O Sistema Cantareira, vital para o abastecimento de água na região metropolitana de São Paulo, continuará operando com restrições durante todo o mês de junho. A Agência Nacional de Águas (ANA) determinou a permanência do sistema na Faixa 2 – Atenção, medida que visa preservar os reservatórios durante o período seco, que se estende até novembro.
Essa classificação impõe limites à quantidade de água que a Sabesp, companhia responsável pelo abastecimento, pode captar dos rios e reservatórios. A redução na captação é uma estratégia crucial para equilibrar os níveis de água, especialmente nos rios Piracicaba, Capivari e Jundiaí, que compõem parte do complexo Cantareira.
A decisão reforça a necessidade de um esforço conjunto entre órgãos públicos e a população para garantir o suprimento de água. A Agência Nacional de Águas e a SP Águas enfatizam a importância de medidas operacionais para a gestão da demanda, buscando a redução do consumo e de perdas, além de estimular o uso racional do recurso hídrico pelos cidadãos e demais usuários.
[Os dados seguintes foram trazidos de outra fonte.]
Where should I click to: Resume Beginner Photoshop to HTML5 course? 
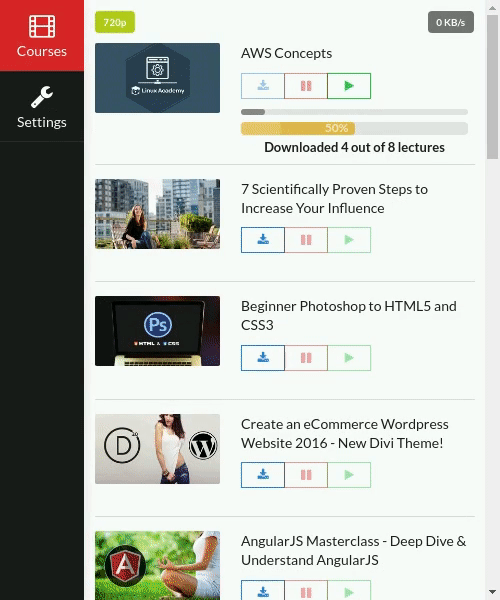click(x=349, y=358)
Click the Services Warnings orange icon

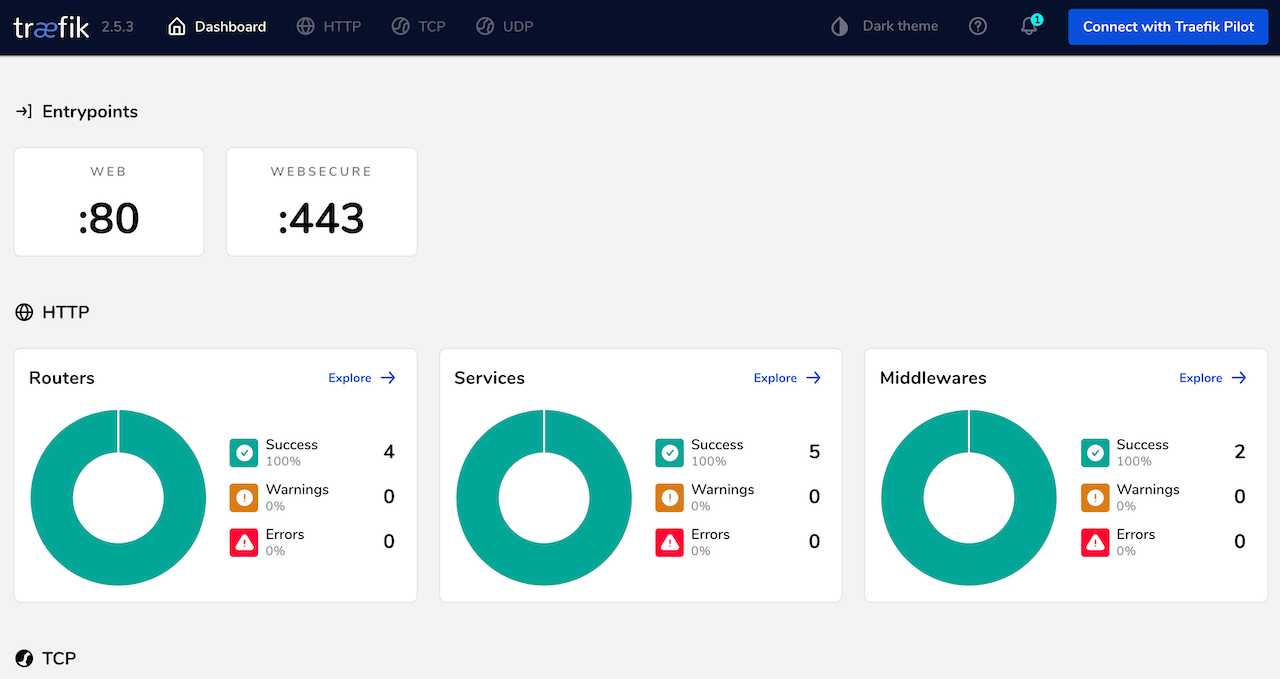670,497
Restrições na captação e gestão de recursos hídricos
Na Faixa 2 – Atenção, a Sabesp está autorizada a captar até 31 metros cúbicos por segundo (m³/s). Este volume é ligeiramente inferior ao normal de captação, que é de 33 m³/s. O objetivo principal dessa redução é garantir o reequilíbrio dos reservatórios que alimentam a Grande São Paulo, assegurando um suprimento mais estável ao longo dos meses mais secos do ano.
O Sistema Cantareira, localizado ao norte e nordeste da capital paulista, é o maior dos sete sistemas que abastecem a região metropolitana. Ele é responsável por fornecer cerca de metade do volume de água disponível para 38 municípios, impactando diretamente a vida de milhões de pessoas. A gestão cuidadosa deste recurso é, portanto, fundamental.
A Sabesp tem implementado ações contínuas para diminuir as perdas de água, incluindo a redução da pressão na rede de distribuição durante parte do dia, uma medida adotada desde a estiagem do ano passado. Essas ações preventivas são essenciais para otimizar o uso da água disponível.
Prevenção de queimadas ganha reforço com fiscalização intensiva
Paralelamente aos esforços para a gestão hídrica, o estado de São Paulo intensificou as ações de prevenção a incêndios e queimadas. Uma operação conjunta do Ministério Público de São Paulo (MP-SP) e da Polícia Militar Ambiental identificou irregularidades em 179 locais, resultando na lavratura de 639 Termos de Vistoria Ambiental e cinco boletins de ocorrência.
A fiscalização abrangeu a verificação das condições de manutenção dos aceiros, faixas de terra sem vegetação que atuam como barreiras contra o avanço das chamas. Também foram inspecionadas as faixas de domínio em áreas próximas a estradas e linhas férreas. No setor sucroalcooleiro, foram analisados os planos de prevenção a incêndios e a efetiva adoção de medidas preventivas.
O programa de prevenção a incêndios e queimadas foi aprimorado em 2024, após extensos incêndios em lavouras de cana no ano anterior, que causaram fumaça em grandes cidades e na capital. Desde então, órgãos de fiscalização ambiental, Defesa Civil e outras instituições atuam de forma integrada para evitar a repetição desses incidentes, protegendo a vegetação e a qualidade do ar.
El Niño e o risco de agravamento da seca
As medidas adotadas pelo governo estadual também consideram a possibilidade de um agravamento das condições de seca, diante da alta probabilidade de ocorrência do fenômeno El Niño ainda este ano. O El Niño é conhecido por alterar padrões climáticos, podendo intensificar períodos de estiagem em algumas regiões do Brasil.
A combinação da captação reduzida no Cantareira com os riscos associados ao El Niño reforça a importância da colaboração de todos. O uso consciente da água, a redução do desperdício e a prevenção de incêndios são ações fundamentais para a resiliência do estado diante de desafios ambientais.